> [TASK GOAL]: Output, word for word, every line from the line with "Task: Enable the LOD checkbox" through the final line of the data below.

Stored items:
┄┄┄┄┄┄┄┄┄┄┄┄┄┄┄┄┄┄┄┄

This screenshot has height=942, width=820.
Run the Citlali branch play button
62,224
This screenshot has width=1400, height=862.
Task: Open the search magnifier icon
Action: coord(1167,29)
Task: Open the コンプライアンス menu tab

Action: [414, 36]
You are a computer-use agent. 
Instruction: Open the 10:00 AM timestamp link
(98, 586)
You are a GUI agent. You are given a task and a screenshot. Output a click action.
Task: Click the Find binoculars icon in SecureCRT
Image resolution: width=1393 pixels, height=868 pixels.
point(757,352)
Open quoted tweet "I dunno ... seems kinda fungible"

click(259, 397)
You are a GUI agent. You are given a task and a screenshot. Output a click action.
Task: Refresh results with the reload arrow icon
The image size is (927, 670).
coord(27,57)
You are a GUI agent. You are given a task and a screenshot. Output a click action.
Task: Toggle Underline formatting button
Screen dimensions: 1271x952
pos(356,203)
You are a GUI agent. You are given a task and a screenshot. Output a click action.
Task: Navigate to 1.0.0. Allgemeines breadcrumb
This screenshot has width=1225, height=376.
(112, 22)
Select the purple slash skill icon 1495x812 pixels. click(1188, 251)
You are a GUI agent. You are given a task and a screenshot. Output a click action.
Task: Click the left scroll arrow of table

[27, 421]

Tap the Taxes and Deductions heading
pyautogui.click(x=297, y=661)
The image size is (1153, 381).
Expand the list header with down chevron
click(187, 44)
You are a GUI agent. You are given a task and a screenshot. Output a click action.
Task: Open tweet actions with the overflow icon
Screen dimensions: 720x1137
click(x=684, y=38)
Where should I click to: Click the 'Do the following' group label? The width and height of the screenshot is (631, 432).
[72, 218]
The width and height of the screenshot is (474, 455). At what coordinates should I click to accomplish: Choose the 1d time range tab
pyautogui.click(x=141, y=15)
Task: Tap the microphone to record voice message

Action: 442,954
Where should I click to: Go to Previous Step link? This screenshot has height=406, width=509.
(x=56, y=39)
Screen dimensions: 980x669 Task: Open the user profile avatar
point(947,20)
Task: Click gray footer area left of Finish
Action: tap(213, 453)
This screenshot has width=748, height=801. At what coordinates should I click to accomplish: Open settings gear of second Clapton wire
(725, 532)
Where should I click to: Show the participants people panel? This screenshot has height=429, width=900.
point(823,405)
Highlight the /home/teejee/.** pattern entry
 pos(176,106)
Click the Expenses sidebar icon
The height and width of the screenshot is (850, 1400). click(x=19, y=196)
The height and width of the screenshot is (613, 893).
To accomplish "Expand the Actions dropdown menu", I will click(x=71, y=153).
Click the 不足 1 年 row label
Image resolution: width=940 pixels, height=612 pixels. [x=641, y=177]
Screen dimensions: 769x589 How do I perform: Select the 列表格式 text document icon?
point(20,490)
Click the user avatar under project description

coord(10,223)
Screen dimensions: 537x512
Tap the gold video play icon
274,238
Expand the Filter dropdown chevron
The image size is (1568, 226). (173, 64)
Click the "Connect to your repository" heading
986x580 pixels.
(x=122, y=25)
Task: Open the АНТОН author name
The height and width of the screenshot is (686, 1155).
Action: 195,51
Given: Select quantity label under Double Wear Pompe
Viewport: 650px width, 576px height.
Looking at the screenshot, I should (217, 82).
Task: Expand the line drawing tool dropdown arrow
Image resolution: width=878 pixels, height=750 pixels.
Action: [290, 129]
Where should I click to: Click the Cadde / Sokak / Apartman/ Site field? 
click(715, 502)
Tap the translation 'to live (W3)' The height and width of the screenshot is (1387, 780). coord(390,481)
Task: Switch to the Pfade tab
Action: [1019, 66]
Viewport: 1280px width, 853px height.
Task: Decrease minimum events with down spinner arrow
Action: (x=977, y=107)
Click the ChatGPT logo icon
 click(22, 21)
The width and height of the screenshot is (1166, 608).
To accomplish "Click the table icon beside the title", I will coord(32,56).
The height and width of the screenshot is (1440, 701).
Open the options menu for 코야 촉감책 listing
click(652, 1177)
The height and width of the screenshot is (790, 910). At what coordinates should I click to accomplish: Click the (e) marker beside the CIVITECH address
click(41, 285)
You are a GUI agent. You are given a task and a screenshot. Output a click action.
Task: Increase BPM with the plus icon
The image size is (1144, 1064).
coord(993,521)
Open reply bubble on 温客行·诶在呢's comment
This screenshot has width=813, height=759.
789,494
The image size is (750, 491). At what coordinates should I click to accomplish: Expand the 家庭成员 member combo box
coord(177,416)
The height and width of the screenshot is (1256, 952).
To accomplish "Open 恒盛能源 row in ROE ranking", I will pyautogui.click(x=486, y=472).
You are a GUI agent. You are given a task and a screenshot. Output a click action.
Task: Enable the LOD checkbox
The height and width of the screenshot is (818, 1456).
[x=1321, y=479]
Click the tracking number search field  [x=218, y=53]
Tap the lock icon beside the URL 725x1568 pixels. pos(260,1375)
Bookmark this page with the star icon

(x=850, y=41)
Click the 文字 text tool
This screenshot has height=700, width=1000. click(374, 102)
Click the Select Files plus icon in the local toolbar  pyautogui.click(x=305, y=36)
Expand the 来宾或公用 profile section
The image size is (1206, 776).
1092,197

┄┄┄┄┄┄┄┄┄┄┄┄┄┄┄┄┄┄┄┄

> [ANSWER SPACE]:
Task: Enable the LOD checkbox
The height and width of the screenshot is (818, 1456).
[x=1321, y=479]
Click the tracking number search field  [x=218, y=53]
Tap the lock icon beside the URL 725x1568 pixels. pos(260,1375)
Bookmark this page with the star icon

(x=850, y=41)
Click the 文字 text tool
This screenshot has height=700, width=1000. click(374, 102)
Click the Select Files plus icon in the local toolbar  pyautogui.click(x=305, y=36)
Expand the 来宾或公用 profile section
The image size is (1206, 776).
1092,197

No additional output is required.